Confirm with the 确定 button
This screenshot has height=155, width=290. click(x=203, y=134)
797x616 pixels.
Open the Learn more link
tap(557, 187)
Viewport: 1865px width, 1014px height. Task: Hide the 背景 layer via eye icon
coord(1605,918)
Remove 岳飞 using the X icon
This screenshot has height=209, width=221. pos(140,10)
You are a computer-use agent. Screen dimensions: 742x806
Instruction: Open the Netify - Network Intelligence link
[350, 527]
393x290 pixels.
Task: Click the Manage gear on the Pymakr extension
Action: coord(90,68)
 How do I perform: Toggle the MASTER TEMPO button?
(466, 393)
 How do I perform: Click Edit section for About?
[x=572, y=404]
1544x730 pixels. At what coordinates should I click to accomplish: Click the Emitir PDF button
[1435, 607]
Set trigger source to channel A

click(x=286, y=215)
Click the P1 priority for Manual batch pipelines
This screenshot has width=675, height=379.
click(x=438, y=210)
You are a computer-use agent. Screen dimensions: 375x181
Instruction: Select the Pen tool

Prompt –
Rewrite the whole listing with every "link" changed to "hyperlink", keeping everything else the same.

Worked solution –
Confirm with the 确定 button
This screenshot has height=155, width=290. click(x=203, y=134)
797x616 pixels.
Open the Learn more hyperlink
tap(557, 187)
Viewport: 1865px width, 1014px height. Task: Hide the 背景 layer via eye icon
coord(1605,918)
Remove 岳飞 using the X icon
This screenshot has height=209, width=221. pos(140,10)
You are a computer-use agent. Screen dimensions: 742x806
Instruction: Open the Netify - Network Intelligence hyperlink
[350, 527]
393x290 pixels.
Task: Click the Manage gear on the Pymakr extension
Action: coord(90,68)
 How do I perform: Toggle the MASTER TEMPO button?
(466, 393)
 How do I perform: Click Edit section for About?
[x=572, y=404]
1544x730 pixels. At what coordinates should I click to accomplish: Click the Emitir PDF button
[1435, 607]
Set trigger source to channel A

click(x=286, y=215)
Click the P1 priority for Manual batch pipelines
This screenshot has width=675, height=379.
click(x=438, y=210)
You are a computer-use agent. Screen dimensions: 375x181
Instruction: Select the Pen tool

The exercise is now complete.